%%

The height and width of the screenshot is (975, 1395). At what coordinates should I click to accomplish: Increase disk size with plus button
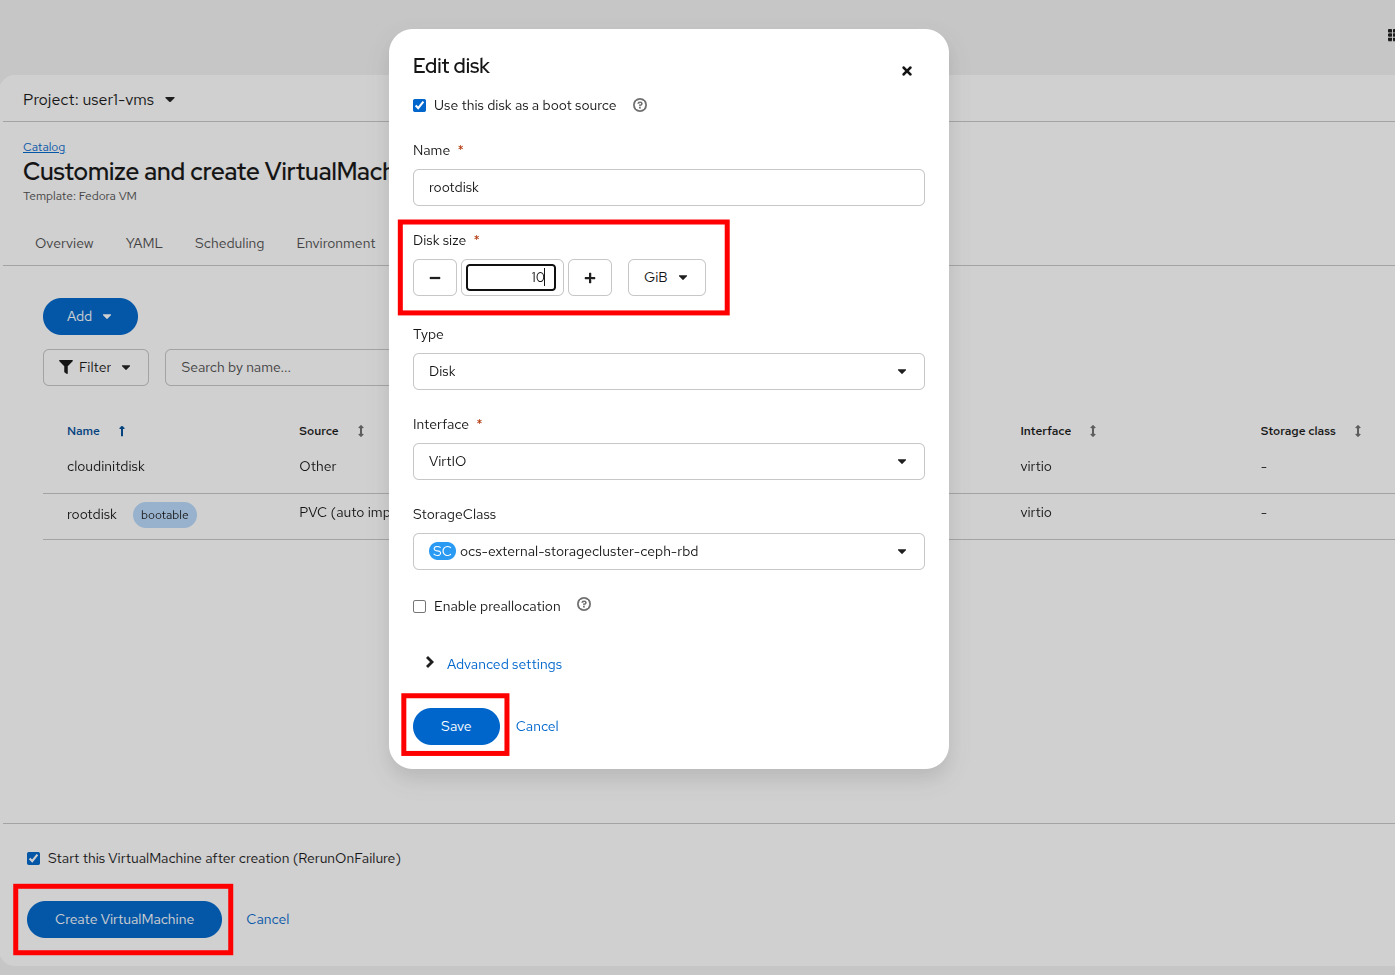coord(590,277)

%%
%%

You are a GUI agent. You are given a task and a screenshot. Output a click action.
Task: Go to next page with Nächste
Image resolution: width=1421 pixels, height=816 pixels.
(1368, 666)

%%
%%

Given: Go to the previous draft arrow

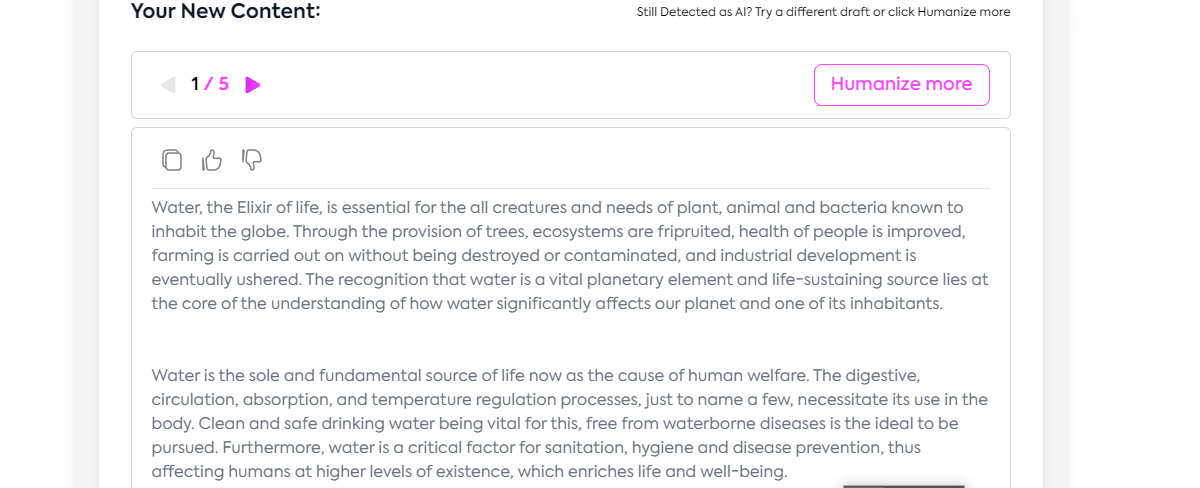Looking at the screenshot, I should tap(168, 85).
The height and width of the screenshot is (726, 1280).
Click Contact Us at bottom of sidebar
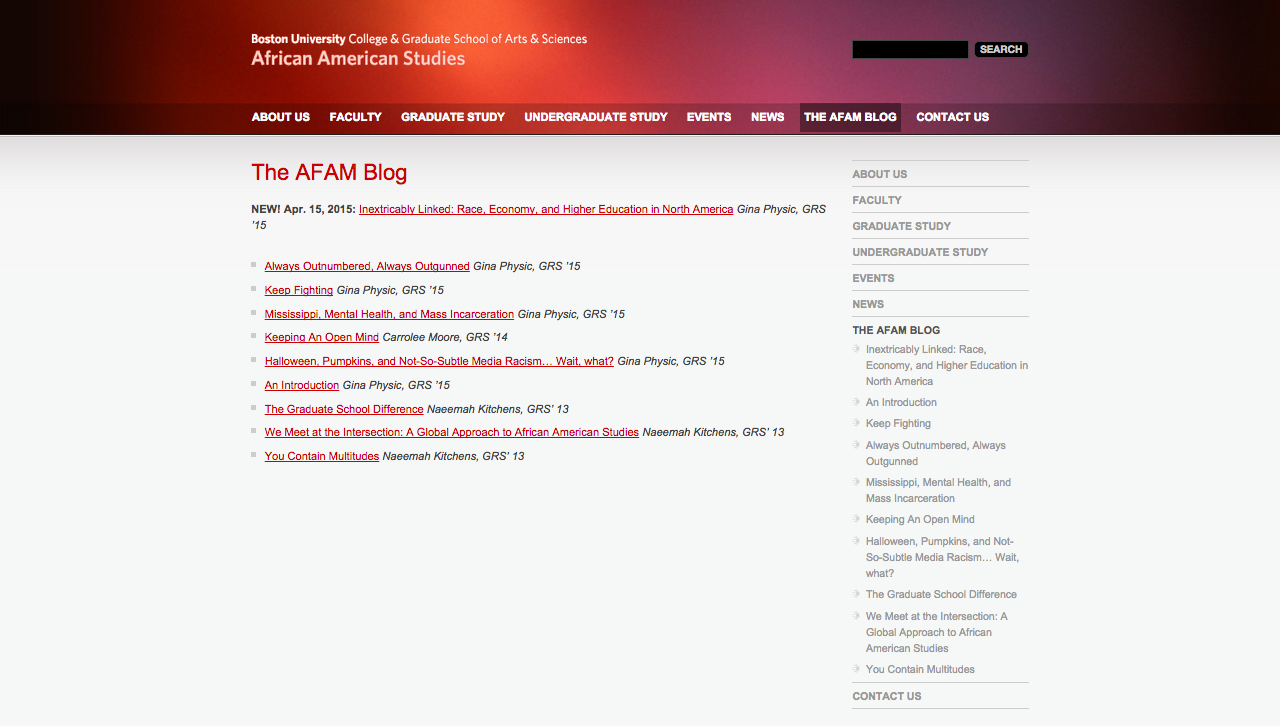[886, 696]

%%

__EXERCISE DETAILS__
Transcribe the lines between the one containing "You are a GUI" and the one containing "(1368, 666)", inclusive, keeping every character unchanged.

__SOLUTION__
You are a GUI agent. You are given a task and a screenshot. Output a click action.
Task: Go to next page with Nächste
Image resolution: width=1421 pixels, height=816 pixels.
(1368, 666)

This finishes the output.